I spent a long day driving into the western mountains and back, but the weather was fine and bright and I hadn't been out that way for several years, so it was good to see old haunts. I've never been a skier but my band used to play at Sugarloaf now and again, and T and I used to drive out that direction for various reasons. But since I've been in Portland, I haven't revisited.
Maine has such variety of landscape. Now I live between the southern coast and the midcoast, which are vastly different from one another--the south has sand beaches, the midcoast is long fingers of tidal rivers, and then Downeast, further up the coast, is granite cliffs. Harmony is in the highlands--rolling hills and forest, at the edge of the true mountain swells, the spine of northern Appalachia that includes ski peaks such as Sugarloaf and Sunday River as well as storied Katahdin. And then there's Aroostook County up north, flat and arable. And then there are the Belgrade lakes, in the southwest. And of course Moosehead Lake, tucked into the crease of the mountains. And our big rivers and their watersheds--the Kennebec, the Penobscot, the Androscoggin . . .

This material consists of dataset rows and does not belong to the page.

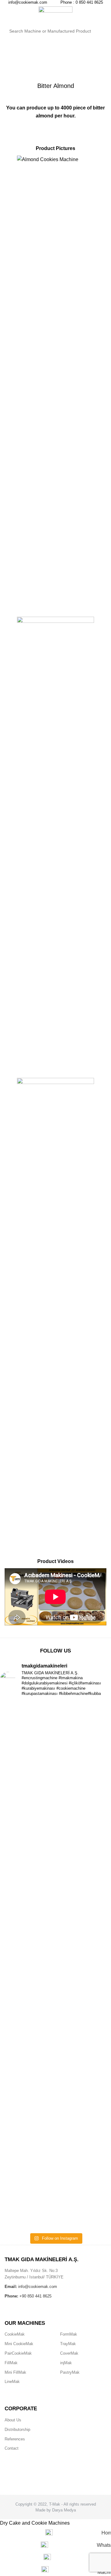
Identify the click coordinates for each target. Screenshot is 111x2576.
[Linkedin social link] (60, 2478)
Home (10, 61)
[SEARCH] (98, 31)
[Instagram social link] (54, 2478)
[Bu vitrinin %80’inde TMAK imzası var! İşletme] (55, 1909)
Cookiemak (31, 61)
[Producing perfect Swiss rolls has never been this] (55, 1790)
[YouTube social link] (57, 2478)
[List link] (28, 2334)
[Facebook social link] (50, 2478)
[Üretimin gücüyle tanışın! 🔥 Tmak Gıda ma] (55, 1981)
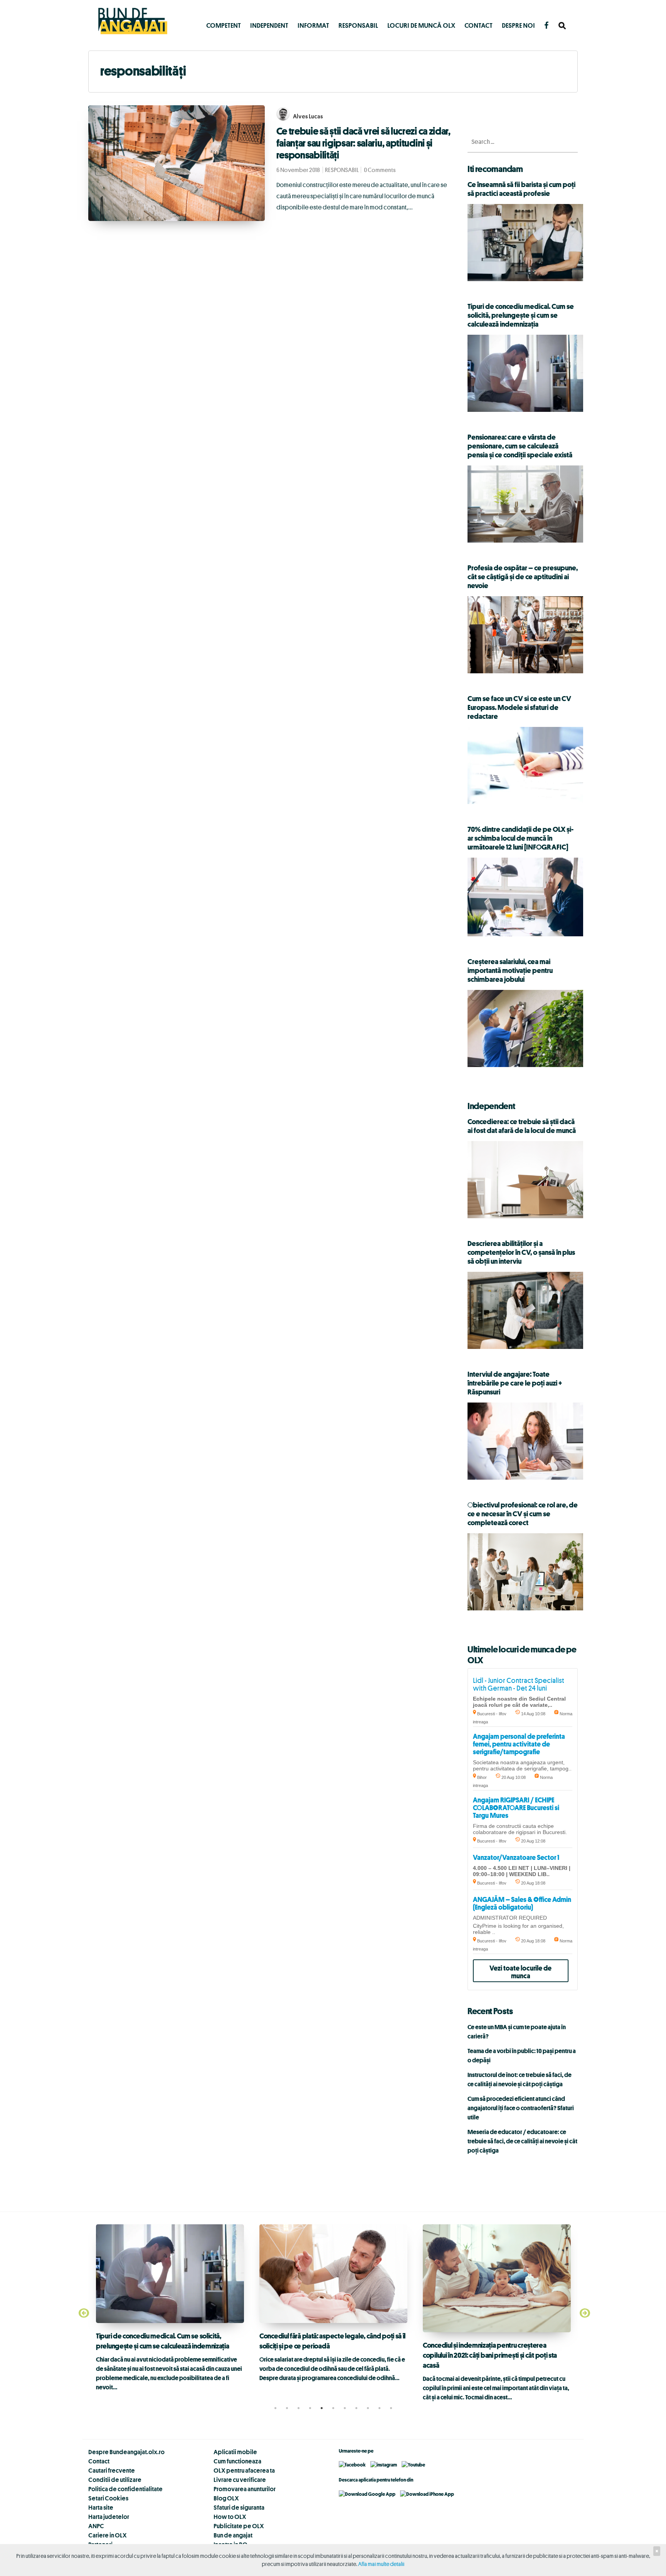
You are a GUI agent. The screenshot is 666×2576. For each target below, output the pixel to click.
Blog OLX (226, 2498)
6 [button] (333, 2408)
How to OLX (230, 2516)
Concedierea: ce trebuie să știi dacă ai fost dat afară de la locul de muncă (522, 1126)
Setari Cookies (108, 2498)
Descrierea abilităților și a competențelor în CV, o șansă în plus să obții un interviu (521, 1252)
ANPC (96, 2525)
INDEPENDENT (269, 25)
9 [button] (368, 2408)
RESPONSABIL (358, 25)
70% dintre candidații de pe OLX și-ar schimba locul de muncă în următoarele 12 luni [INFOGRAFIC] (521, 838)
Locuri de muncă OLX (421, 25)
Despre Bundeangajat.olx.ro (126, 2451)
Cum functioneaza (237, 2461)
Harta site (100, 2507)
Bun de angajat (233, 2535)
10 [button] (379, 2408)
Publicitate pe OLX (239, 2525)
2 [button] (287, 2408)
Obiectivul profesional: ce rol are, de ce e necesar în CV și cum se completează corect (523, 1513)
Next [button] (583, 2313)
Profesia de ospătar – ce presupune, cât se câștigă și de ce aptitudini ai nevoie (523, 576)
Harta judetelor (108, 2516)
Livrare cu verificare (240, 2479)
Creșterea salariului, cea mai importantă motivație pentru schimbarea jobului (510, 970)
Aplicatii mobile (235, 2451)
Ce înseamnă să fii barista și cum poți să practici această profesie (521, 188)
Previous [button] (82, 2313)
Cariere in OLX (107, 2535)
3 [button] (298, 2408)
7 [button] (344, 2408)
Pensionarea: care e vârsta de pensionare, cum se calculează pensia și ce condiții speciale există (520, 446)
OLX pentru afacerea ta (244, 2470)
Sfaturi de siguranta (239, 2507)
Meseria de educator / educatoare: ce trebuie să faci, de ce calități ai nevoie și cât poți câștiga (522, 2141)
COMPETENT (223, 25)
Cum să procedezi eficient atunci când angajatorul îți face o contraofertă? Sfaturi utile (521, 2108)
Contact (478, 25)
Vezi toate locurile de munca (520, 1971)
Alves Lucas (308, 116)
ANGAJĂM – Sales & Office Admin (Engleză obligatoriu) (522, 1903)
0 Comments (380, 170)
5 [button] (321, 2408)
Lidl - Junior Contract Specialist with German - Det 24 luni (518, 1684)
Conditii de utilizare (114, 2479)
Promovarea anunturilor (245, 2488)
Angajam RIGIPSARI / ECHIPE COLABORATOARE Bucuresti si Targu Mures (516, 1807)
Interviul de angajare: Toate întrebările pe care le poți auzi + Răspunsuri (515, 1383)
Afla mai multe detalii (381, 2564)
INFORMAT (313, 25)
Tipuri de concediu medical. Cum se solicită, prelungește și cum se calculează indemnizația (521, 315)
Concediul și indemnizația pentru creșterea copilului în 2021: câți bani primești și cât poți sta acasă (490, 2355)
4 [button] (310, 2408)
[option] (170, 2308)
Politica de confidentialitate (125, 2488)
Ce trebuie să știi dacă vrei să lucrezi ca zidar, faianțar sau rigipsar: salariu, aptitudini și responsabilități (363, 142)
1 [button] (275, 2408)
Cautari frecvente (111, 2470)
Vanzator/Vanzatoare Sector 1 (516, 1857)
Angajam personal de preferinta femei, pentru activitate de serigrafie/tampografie (519, 1743)
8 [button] (356, 2408)
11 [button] (391, 2408)
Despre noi (518, 25)
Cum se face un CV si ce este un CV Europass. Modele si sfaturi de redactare (519, 707)
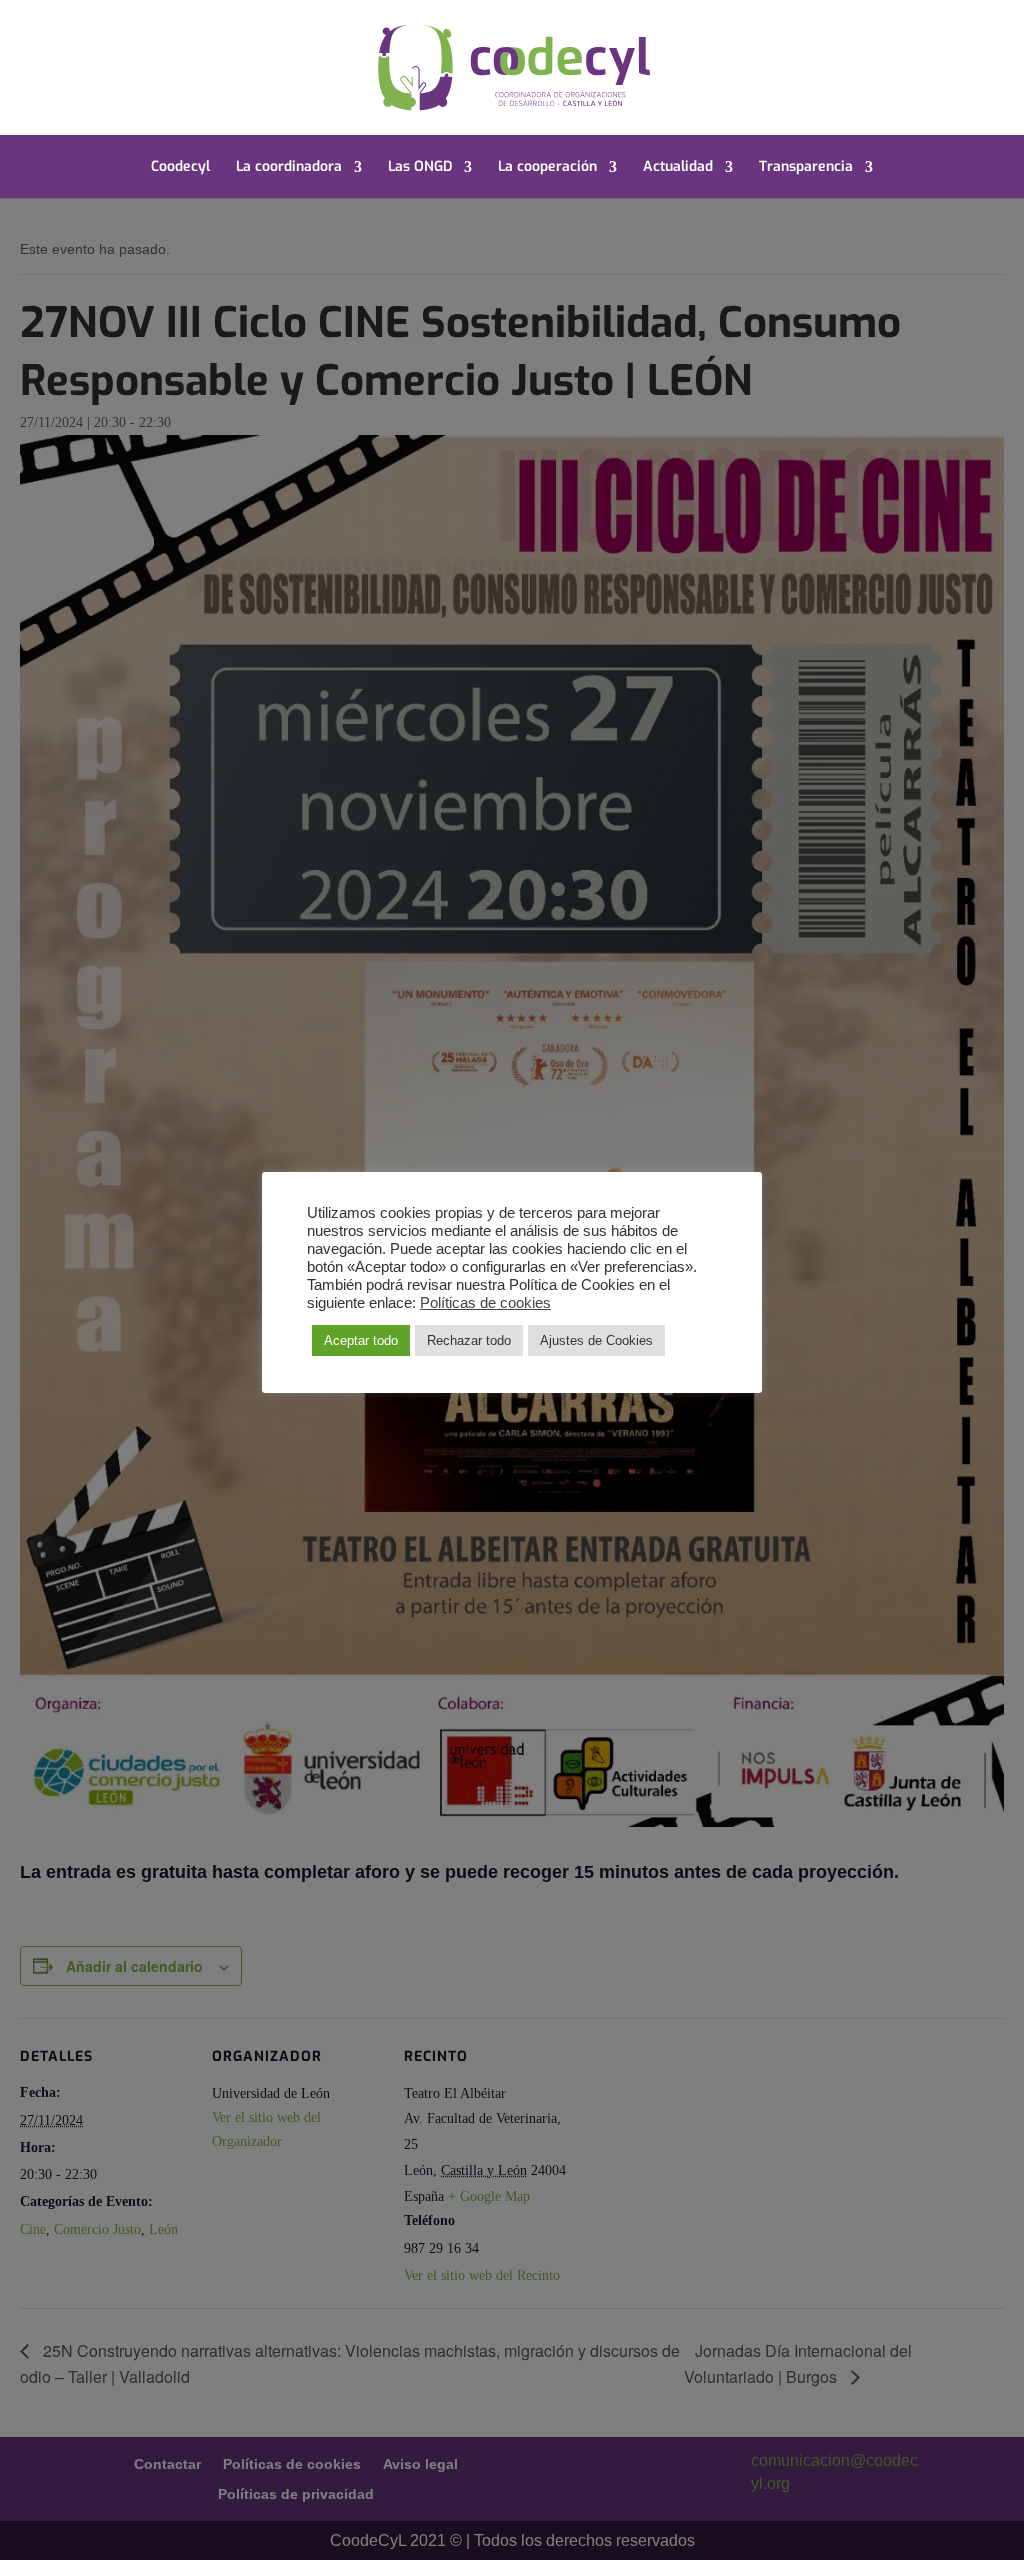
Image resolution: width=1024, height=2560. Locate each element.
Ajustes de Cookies (596, 1340)
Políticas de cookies (485, 1303)
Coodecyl (180, 168)
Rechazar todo (469, 1340)
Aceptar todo (361, 1340)
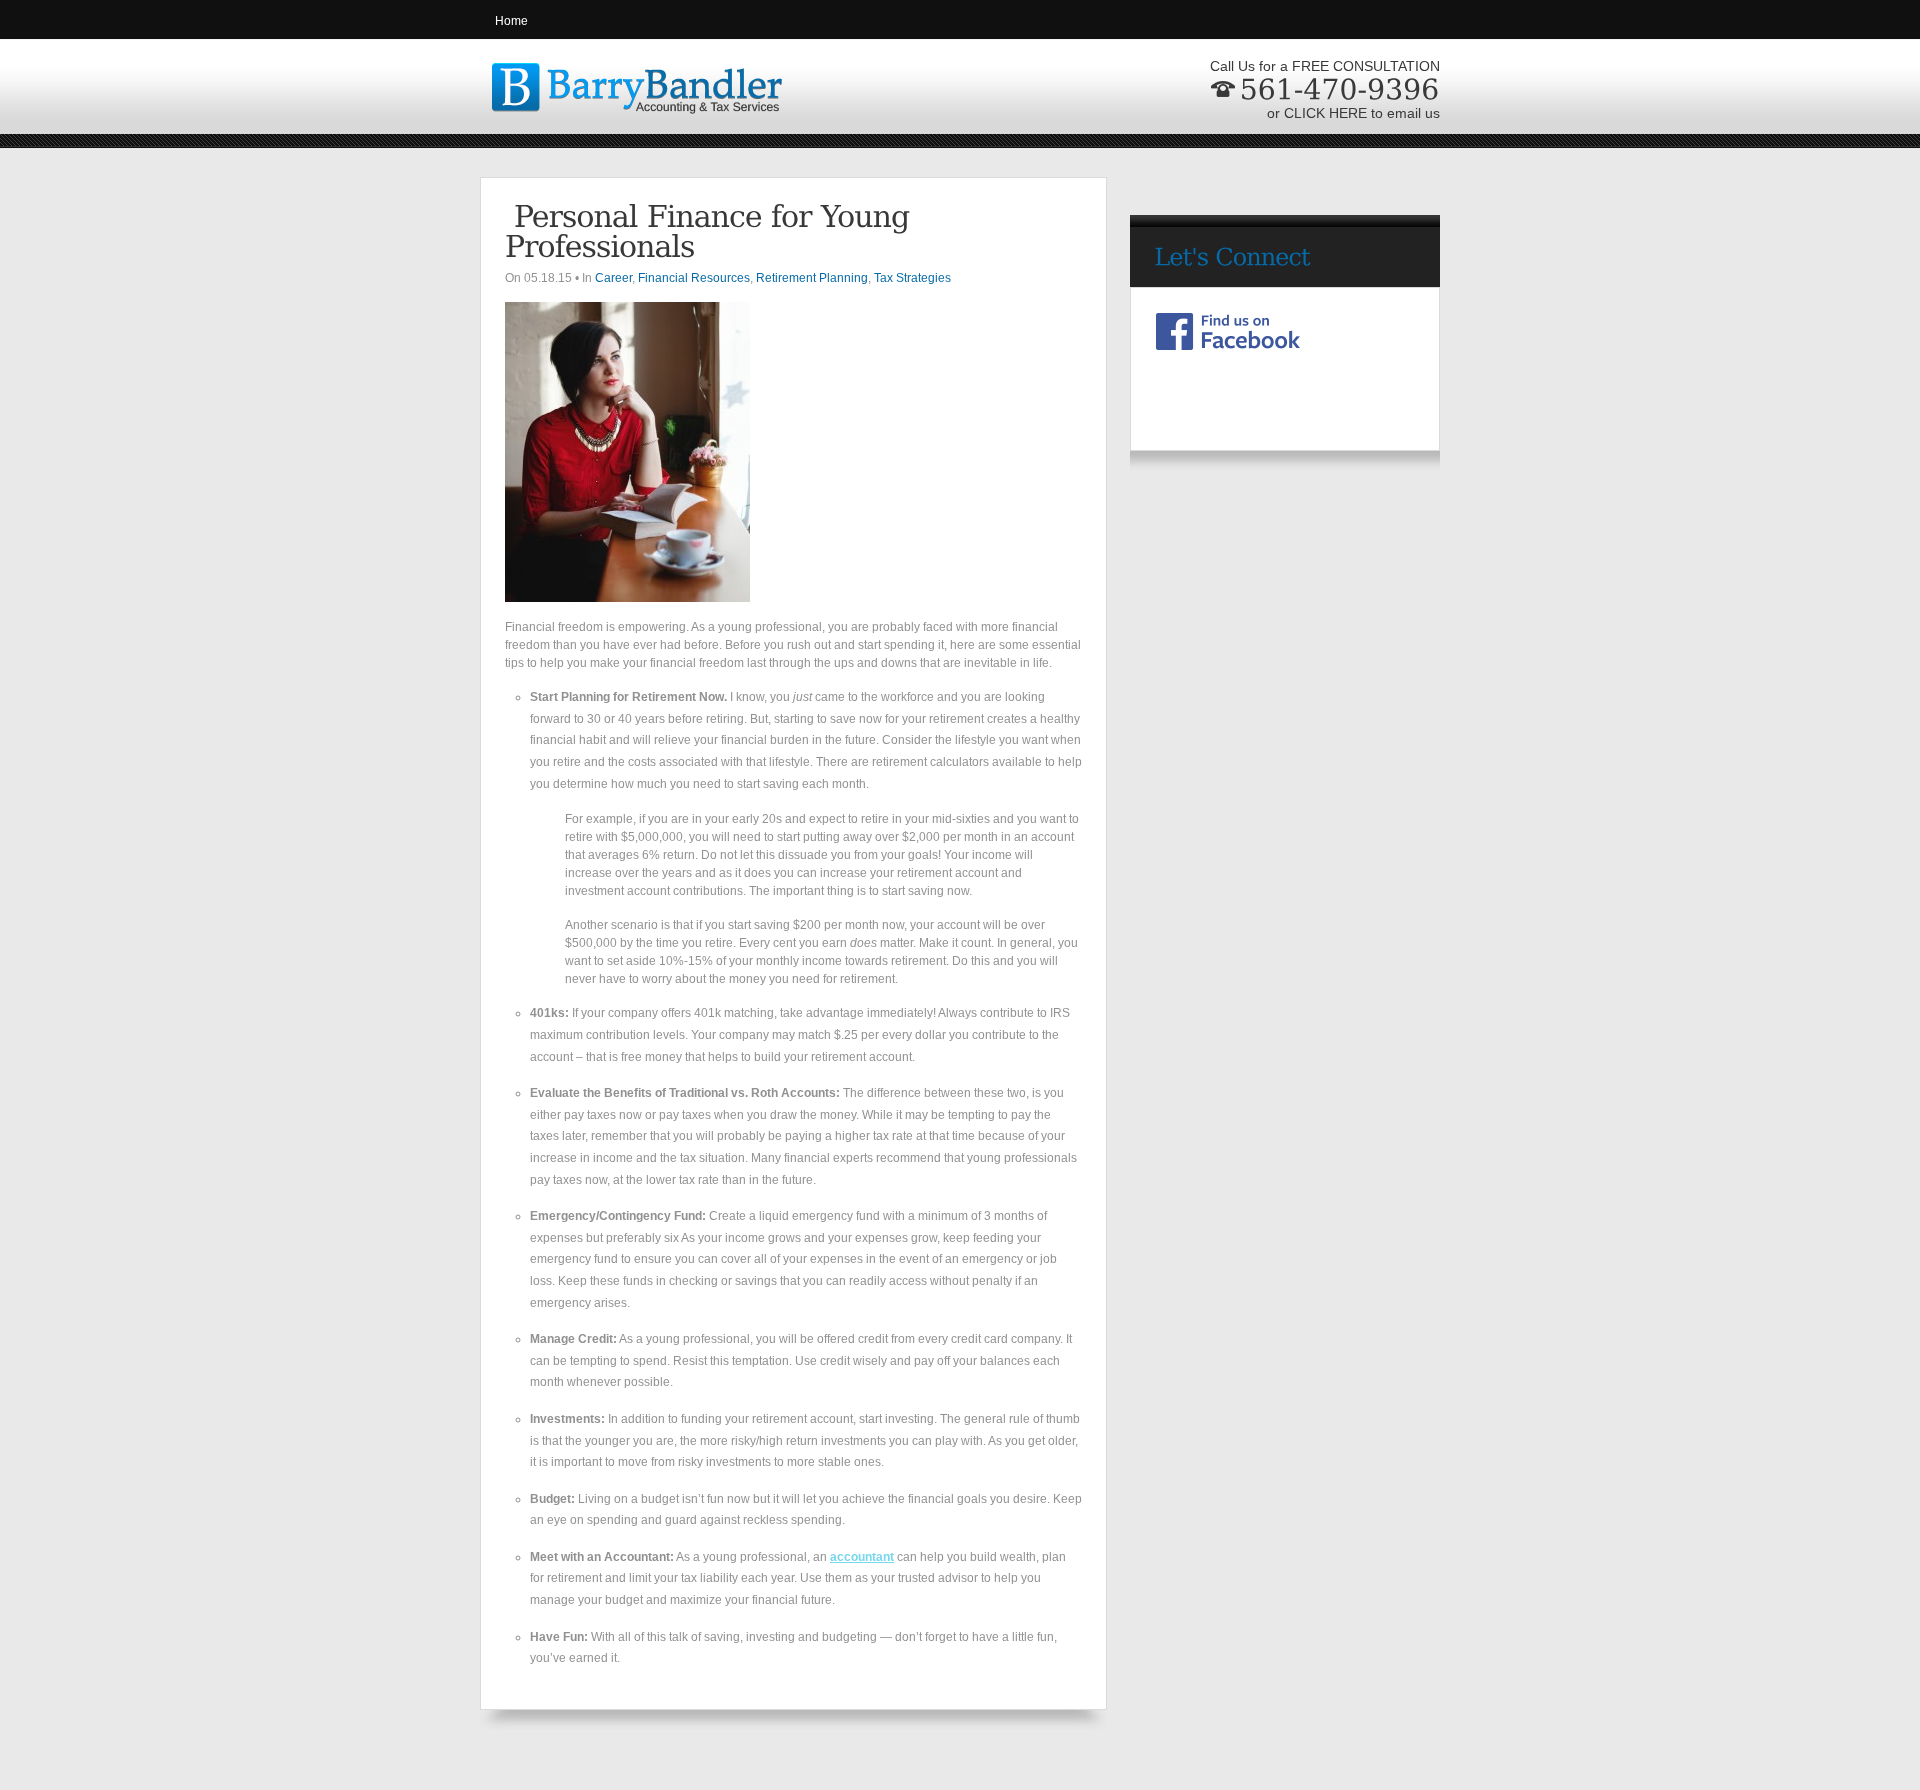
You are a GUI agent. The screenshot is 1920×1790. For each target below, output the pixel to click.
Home (511, 21)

As I was waiting for my reading to begin yesterday, I was pondering the big map of Maine pinned up over the library coffee machine--thinking of how much I love this state, thinking how much of it I still haven't seen. My children, away in their city lives, busy and engaged, still pine for the forest and skies of their childhood. I grew up mostly in Massachusetts and Rhode Island, and while I miss certain things about them, I can't say that I pine. I do pine for my grandfather's farm in western Pennsylvania, but it's more the people I pine for than the landscape. But Maine in and of itself is eminently worth pining for--stark and stunning, a constant surprise, a vast and beautiful land, welcoming and forbidding, difficult to forget.
The reading itself went well--a small audience but chatty and engaged, and it included an ex-neighbor of mine from Portland who'd moved out there last summer, so that was sweet. And while I didn't manage to get home before dark, I did get home, which is what counts. And when I walked in, T had a fire going in the stove, and he'd made reservations for us at the restaurant around the corner, so we had a cozy and undemanding date night to cap my long day.
Today will be slower, I hope. I'll probably do a lick of housework. I might grocery-shop. We're considering going skating. I'll watch the Bills game. I'll peck at poem revisions and figure out something for dinner.
Head down, head held high. Trudge forward into the wind.